A relatively new concept, the Age of Information (AoI), quantifies this notion of timeliness. AoI measures information time-lag at the monitor side; its minimization is regarded as a way to achieve fresher information at the receiver side.

Because so many applications require timely information, AoI has captured a lot of research attention in recent years. Since its inception, AoI has been investigated in typical First-Come First-Served queuing settings, and packet management and the discard of stale packets have been shown to further reduce AoI. Priority-based queuing has also been extensively studied and is still gaining research attention. Additionally, scheduling problems, which aim to minimize AoI, have been widely explored. Specifically, back-off timers have been optimized to minimize the average age in CSMA environments.

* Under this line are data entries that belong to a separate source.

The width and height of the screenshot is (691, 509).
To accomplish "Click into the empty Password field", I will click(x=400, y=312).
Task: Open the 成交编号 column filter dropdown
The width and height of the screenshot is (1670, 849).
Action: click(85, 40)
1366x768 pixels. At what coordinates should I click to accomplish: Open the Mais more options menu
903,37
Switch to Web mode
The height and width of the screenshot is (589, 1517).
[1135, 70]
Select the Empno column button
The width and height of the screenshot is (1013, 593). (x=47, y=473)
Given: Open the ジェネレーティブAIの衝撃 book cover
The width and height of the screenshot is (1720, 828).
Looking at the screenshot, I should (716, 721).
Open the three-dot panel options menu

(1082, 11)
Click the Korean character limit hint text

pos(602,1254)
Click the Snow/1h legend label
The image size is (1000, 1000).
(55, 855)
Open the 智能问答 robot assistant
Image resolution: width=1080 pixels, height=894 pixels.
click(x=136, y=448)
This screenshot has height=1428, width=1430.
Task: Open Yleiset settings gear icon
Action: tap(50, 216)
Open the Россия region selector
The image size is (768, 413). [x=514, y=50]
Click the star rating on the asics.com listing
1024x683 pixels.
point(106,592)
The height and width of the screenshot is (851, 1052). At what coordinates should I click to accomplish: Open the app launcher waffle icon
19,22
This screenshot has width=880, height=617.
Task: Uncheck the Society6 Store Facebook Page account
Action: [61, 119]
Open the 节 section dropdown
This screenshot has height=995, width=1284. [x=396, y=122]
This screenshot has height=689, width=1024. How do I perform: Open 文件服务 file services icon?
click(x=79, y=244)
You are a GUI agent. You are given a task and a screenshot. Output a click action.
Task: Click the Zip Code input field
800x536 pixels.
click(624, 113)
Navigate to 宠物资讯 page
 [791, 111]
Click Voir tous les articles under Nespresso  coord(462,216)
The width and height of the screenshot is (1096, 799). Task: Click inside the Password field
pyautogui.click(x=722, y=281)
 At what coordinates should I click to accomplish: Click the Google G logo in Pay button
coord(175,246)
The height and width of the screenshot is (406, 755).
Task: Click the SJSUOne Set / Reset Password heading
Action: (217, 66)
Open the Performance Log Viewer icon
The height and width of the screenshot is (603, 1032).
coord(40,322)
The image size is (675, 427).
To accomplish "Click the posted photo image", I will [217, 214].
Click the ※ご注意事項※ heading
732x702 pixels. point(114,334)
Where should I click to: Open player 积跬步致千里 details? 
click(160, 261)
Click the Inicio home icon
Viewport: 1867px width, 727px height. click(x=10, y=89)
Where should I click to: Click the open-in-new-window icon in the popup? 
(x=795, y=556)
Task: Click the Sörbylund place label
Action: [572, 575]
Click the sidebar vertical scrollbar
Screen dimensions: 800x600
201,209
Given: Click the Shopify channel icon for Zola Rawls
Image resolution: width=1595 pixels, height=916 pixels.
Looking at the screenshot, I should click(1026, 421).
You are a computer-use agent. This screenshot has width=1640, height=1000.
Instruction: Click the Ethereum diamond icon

In a new paper, On the Optimality of the Whittle’s Index Policy for Minimizing the Age of Information, Distinguished University Professor Tony Ephremides (ECE/ISR) and Ali Maatouk, Saad Kriouile, and Mohamad Assaad of the Laboratoire des Signaux et Systemes, CentraleSupélec, Gif-sur-Yvette, France consider an important version of one of these scheduling problems with a wide range of applications. The problem is, “If N users communicate with a central entity over unreliable channels where at most M users can transmit simultaneously, what is the age-optimal strategy?”

Previously the same authors showed that a greedy algorithm is optimal when users have identical channel statistics. In this paper, they explore the simple and high-performing Whittle’s index policy. This policy involves assigning an index to each user based on its age and channel statistics, and scheduling the M users with the highest indices. It has been previously adopted for a large variety of scenarios such as delay minimization and throughput maximization.

However, the analysis of its performance is known to be challenging and remains elusive in the average age minimization framework. The authors overcome these difficulties and provide rigorous analytical results on its performance, proving that the Whittle’s index policy is age-optimal for the general asymmetrical case in the burgeoning many-users regime of Internet of Things interconnected devices.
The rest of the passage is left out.